• [OBJECTIVE]: Can you reproduce, word for word, the lines of the data below that run from the line containing "Where should I click to: Select the Jan" through the last line of the data, both included?

-- Begin --

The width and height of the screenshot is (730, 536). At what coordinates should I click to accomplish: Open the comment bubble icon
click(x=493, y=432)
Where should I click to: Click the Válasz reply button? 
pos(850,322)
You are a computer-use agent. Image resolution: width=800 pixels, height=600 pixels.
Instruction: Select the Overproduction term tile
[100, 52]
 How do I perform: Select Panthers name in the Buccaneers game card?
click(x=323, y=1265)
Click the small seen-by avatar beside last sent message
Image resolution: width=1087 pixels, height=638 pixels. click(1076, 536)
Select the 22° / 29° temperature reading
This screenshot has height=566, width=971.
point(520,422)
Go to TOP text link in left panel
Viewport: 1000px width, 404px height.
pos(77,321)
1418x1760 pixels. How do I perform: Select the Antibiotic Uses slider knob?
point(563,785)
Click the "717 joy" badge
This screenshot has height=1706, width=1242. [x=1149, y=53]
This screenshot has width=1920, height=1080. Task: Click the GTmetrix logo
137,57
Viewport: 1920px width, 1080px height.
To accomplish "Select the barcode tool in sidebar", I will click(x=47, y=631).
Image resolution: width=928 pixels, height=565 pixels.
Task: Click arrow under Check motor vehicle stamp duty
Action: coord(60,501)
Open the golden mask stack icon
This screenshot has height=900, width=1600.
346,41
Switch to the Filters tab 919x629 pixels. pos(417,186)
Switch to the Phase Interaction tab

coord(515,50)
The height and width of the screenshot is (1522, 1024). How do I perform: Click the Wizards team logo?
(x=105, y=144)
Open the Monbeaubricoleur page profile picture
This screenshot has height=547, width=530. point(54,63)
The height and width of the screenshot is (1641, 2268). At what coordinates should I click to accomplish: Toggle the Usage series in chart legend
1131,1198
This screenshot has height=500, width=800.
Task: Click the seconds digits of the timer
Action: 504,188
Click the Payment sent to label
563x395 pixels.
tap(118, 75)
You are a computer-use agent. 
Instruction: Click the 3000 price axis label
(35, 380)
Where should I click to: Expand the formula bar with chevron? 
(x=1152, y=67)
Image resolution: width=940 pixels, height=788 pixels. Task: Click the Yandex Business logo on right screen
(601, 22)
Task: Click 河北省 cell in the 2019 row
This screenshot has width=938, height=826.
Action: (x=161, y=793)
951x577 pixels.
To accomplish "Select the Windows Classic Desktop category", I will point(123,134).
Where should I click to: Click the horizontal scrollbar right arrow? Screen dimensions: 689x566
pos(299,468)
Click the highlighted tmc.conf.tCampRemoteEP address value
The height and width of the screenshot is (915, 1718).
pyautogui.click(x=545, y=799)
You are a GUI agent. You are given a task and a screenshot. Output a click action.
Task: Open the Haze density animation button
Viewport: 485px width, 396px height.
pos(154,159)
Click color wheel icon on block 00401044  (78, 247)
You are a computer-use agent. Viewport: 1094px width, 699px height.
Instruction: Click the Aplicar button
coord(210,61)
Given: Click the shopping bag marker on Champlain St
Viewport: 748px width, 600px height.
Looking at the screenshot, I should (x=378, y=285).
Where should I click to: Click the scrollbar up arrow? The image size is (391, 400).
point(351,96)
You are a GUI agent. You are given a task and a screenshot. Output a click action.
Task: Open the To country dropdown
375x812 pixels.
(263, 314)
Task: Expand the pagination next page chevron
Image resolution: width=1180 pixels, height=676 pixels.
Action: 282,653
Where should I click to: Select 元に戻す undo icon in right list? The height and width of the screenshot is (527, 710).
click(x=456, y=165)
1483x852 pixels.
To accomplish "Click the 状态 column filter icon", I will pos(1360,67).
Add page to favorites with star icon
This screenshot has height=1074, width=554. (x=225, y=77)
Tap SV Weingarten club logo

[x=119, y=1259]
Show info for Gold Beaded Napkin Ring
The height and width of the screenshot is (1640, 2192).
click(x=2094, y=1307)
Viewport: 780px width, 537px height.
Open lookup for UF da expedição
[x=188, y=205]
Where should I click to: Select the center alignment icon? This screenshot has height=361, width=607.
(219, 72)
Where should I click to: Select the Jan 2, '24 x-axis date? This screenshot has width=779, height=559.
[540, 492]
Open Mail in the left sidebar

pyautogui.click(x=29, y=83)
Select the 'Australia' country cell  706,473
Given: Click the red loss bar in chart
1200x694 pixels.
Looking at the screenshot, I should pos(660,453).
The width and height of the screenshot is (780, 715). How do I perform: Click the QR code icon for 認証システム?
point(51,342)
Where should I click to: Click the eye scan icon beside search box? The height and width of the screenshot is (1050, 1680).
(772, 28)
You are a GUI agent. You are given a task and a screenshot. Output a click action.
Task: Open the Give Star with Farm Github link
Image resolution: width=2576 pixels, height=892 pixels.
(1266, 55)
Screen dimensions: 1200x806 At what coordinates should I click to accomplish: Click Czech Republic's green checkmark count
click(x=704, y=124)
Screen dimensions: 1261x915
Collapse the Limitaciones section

-- End --

• [TASK RESPONSE]:
Where should I click to: Select the Jan 2, '24 x-axis date? This screenshot has width=779, height=559.
[540, 492]
Open Mail in the left sidebar

pyautogui.click(x=29, y=83)
Select the 'Australia' country cell  706,473
Given: Click the red loss bar in chart
1200x694 pixels.
Looking at the screenshot, I should pos(660,453).
The width and height of the screenshot is (780, 715). How do I perform: Click the QR code icon for 認証システム?
point(51,342)
Where should I click to: Click the eye scan icon beside search box? The height and width of the screenshot is (1050, 1680).
(772, 28)
You are a GUI agent. You are given a task and a screenshot. Output a click action.
Task: Open the Give Star with Farm Github link
Image resolution: width=2576 pixels, height=892 pixels.
(1266, 55)
Screen dimensions: 1200x806 At what coordinates should I click to accomplish: Click Czech Republic's green checkmark count
click(x=704, y=124)
Screen dimensions: 1261x915
Collapse the Limitaciones section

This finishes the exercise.